To encourage and support these ventures, the Implementation Lab will provide targeted funding and a variety of support functions.  The plan is for these activities to be phased in during the course of 2014 and 2015, based on the advice and feedback of faculty and others who are early participants in the Lab.

Spring and Summer 2014: Initial Phase

The Lab staff will start work with a cohort of faculty participants whose projects reflect the Lab’s interest in policy implementation integrated with student engagement and research.  Together, they will develop a Lab that best supports the needs of FSI faculty and others interested in working with the Lab from across campus.

In spring and summer 2014, the Implementation Lab will test out different ideas and services with faculty.  The resulting lessons will yield a prioritization among the different functions and a timeline for their rollout.

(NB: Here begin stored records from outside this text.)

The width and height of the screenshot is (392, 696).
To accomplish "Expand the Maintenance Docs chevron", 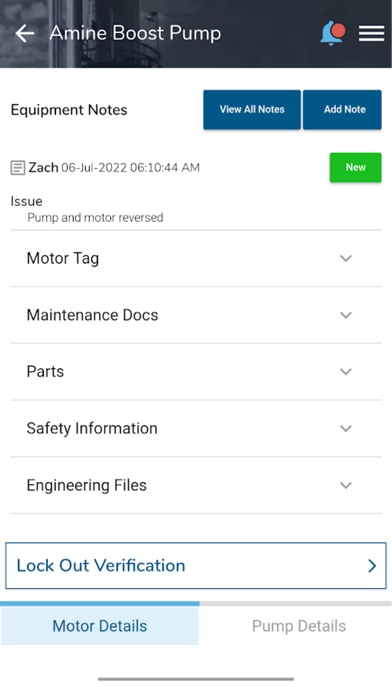I will pyautogui.click(x=346, y=315).
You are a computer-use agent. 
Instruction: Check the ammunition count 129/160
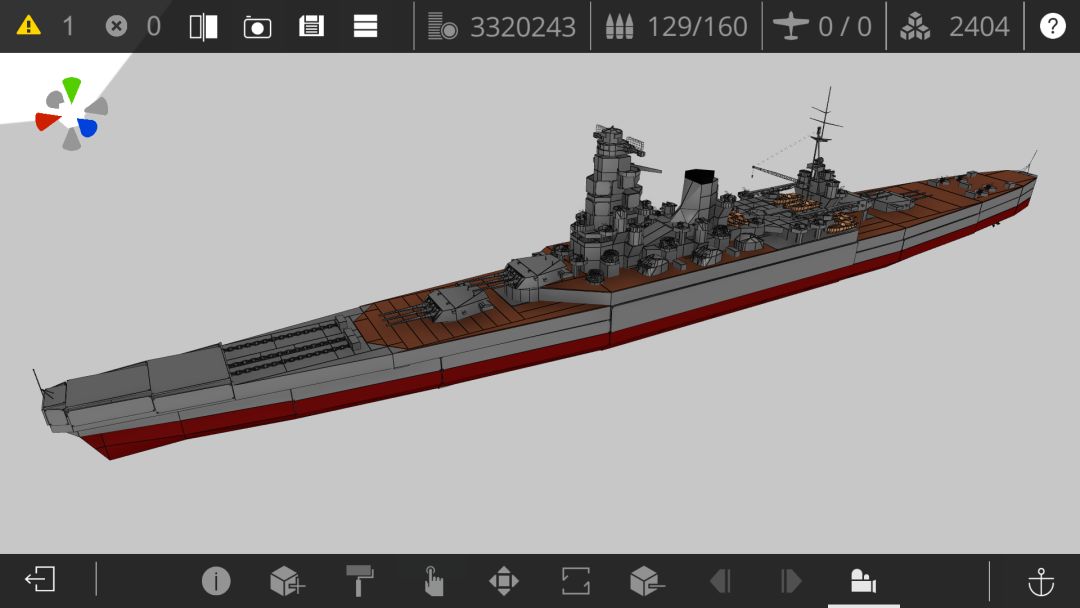[676, 26]
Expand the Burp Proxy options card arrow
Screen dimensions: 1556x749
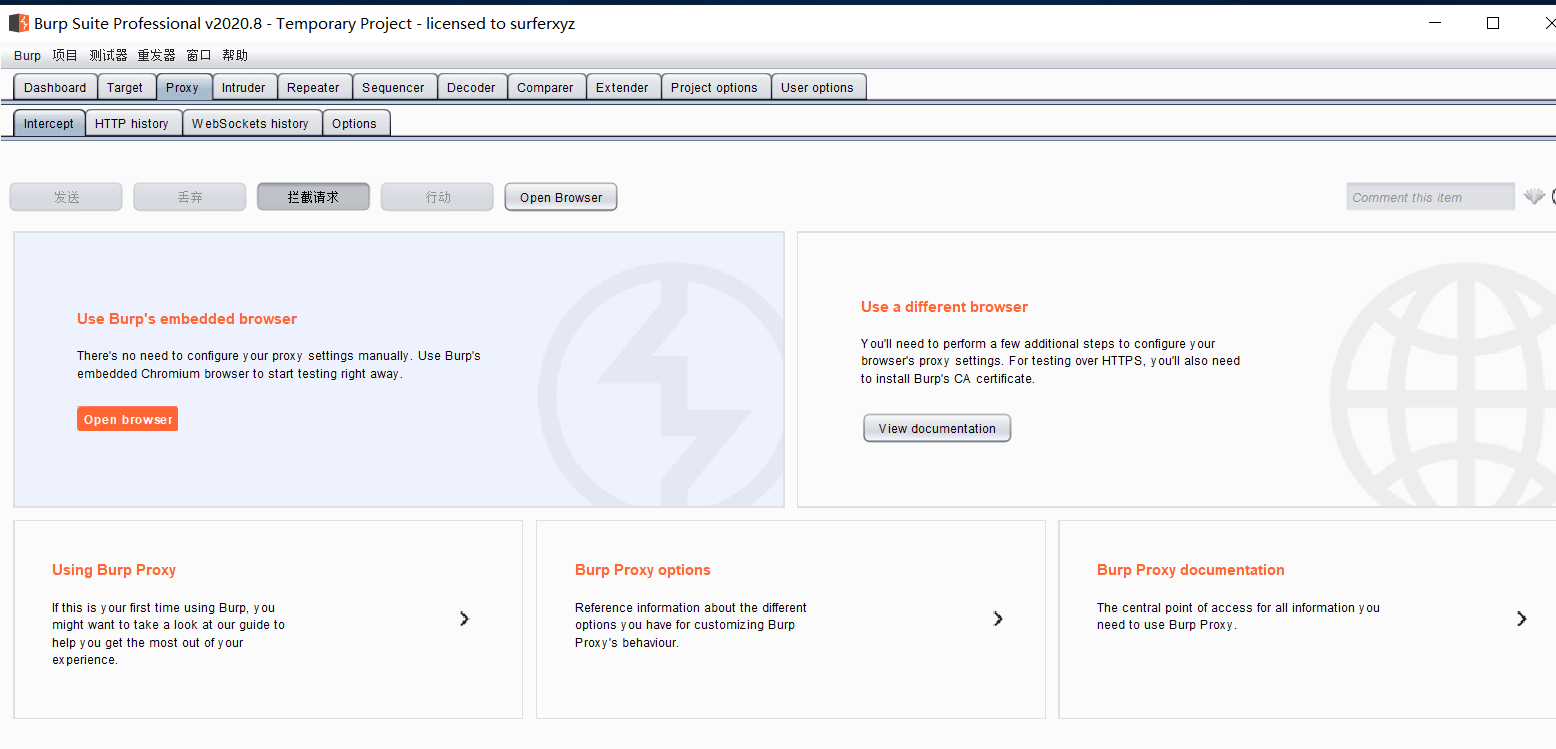tap(997, 619)
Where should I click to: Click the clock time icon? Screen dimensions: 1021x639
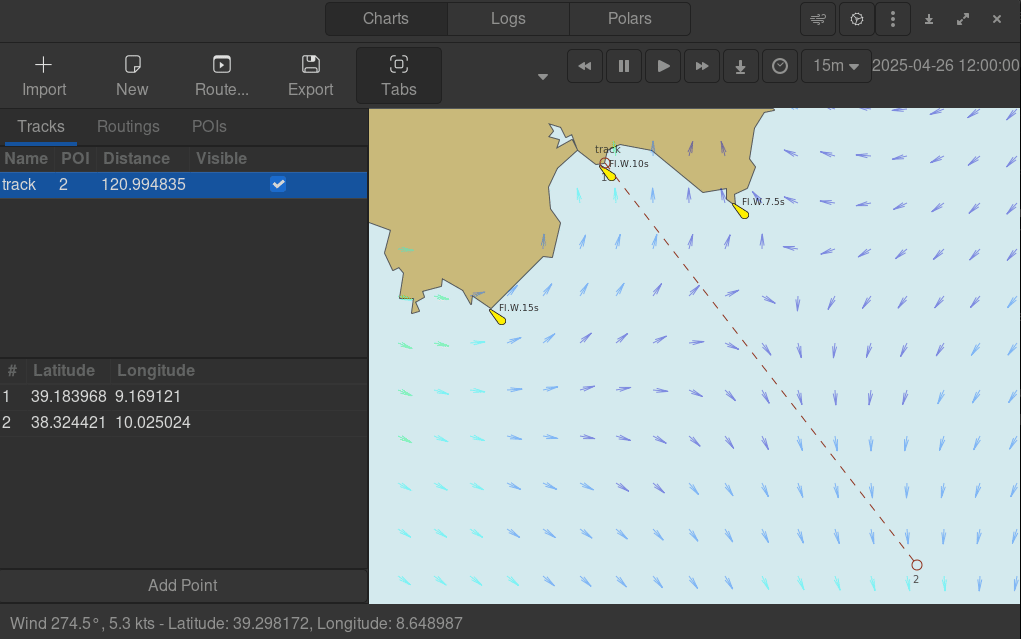(x=780, y=66)
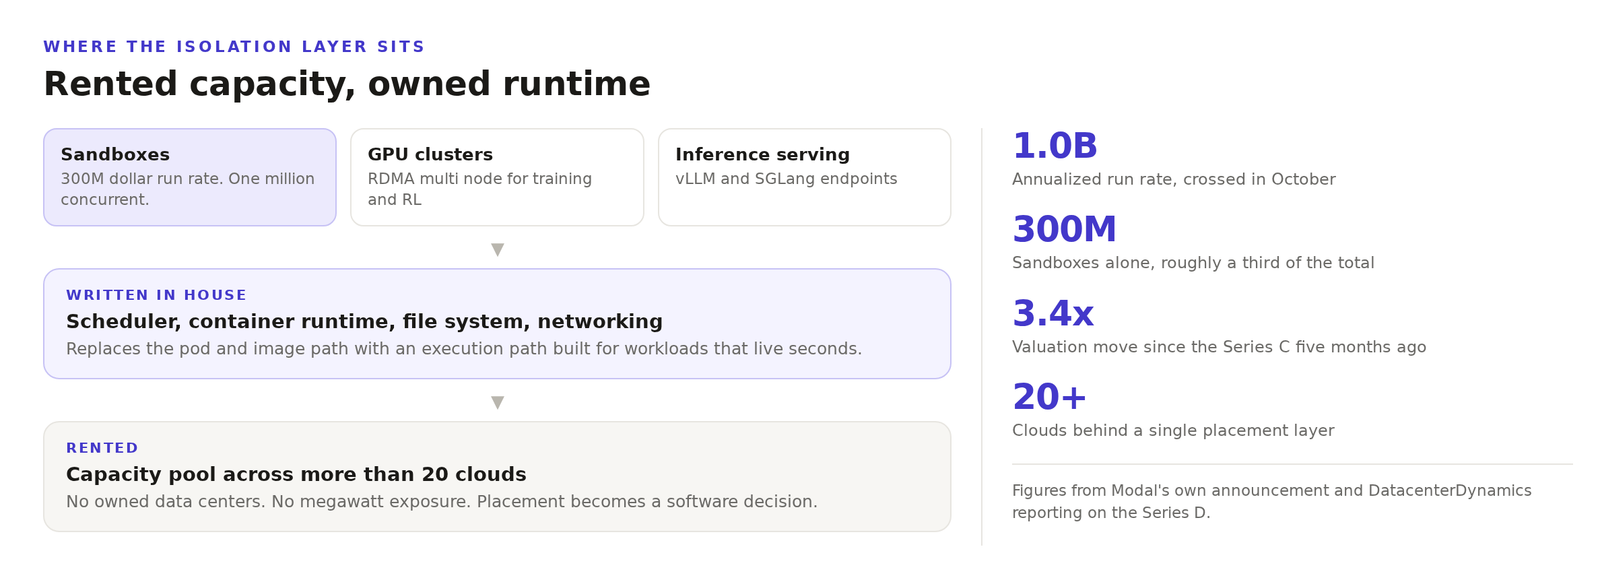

Based on initial interviews, the Lab is exploring the development of the following functions: 

  • Facilitating ties with selected external organizations, helping to manage ongoing relationships with external organizations, conducting research on appropriate partners, and connecting partners to different entities within FSI and Stanford. 
  • Connecting faculty with Stanford resources for practical advice and help in dealing with on-the-ground challenges encountered in working in developing countries. 
  • Analyzing and articulating the characteristics that breed the most successful external relationships and partnerships.
  • Assisting with data visualization and analysis (which could be useful not only in studying the implementation process, but in exploring the rationale behind particular policy changes in a manner that can help policymakers understand the stakes of their decisions). 
  • Helping faculty to design distinctive (graduate/professional or upper division undergraduate) interdisciplinary classes focused on concrete policy problemsrelated to faculty research projects and partnerships. 
  • Identifying and facilitating opportunities for enhanced student learning on international policy implementation through internships, fellowships, or other activities.
  • Creating, cultivating and sustaining a Lab identity and community among all participants that facilitates the exchange of ideas, best practices, and data across Lab projects.
  • Playing a convening role by identifying and gathering faculty from across FSI and across campus who have intersecting interests and who might benefit from collaboration.
  • Developing a campus-wide network of Lab allies and experts who help advance the Lab’s goals with key colleagues at Stanford and provide technical expertise needed for Lab projects.
  • Writing cases on projects and the policy implementation process.
  • Providing assistance with external communications to help draw attention and new resources to specific Lab projects.
  • Assisting with identifying and obtaining new sources of funding.

Other Programs at Stanford

The entity FSI is seeking to forge is different from other action-oriented programs at Stanford, most notably the Hasso Plattner Institute for Design (the d.school) and the Law School’s new Policy Lab, but is likely to be complementary to them. The Law School Policy Lab, for example, has the laudable goal of helping students learn through conducting policy analysis or regulatory drafting for policymakers and others seeking to influence public policy. 

While the Implementation Lab will share some elements of the two programs (such as the d.school’s model for interdisciplinary, problem-based courses and the Law School’s interest in generating useful, policy-relevant research), it will be specifically focused on supporting long-term projects that involve close study of specific international settings and engaging students and faculty in the study of policy implementation in different national, organizational, and cultural contexts.

The Implementation Lab is still taking shape and will require further consultation and careful thinking about logistics and resources.  That said, this venture appears exceptionally promising in light of consultations with faculty and other potential stakeholders, both because of the likely contribution to Stanford and the impact beyond our campus.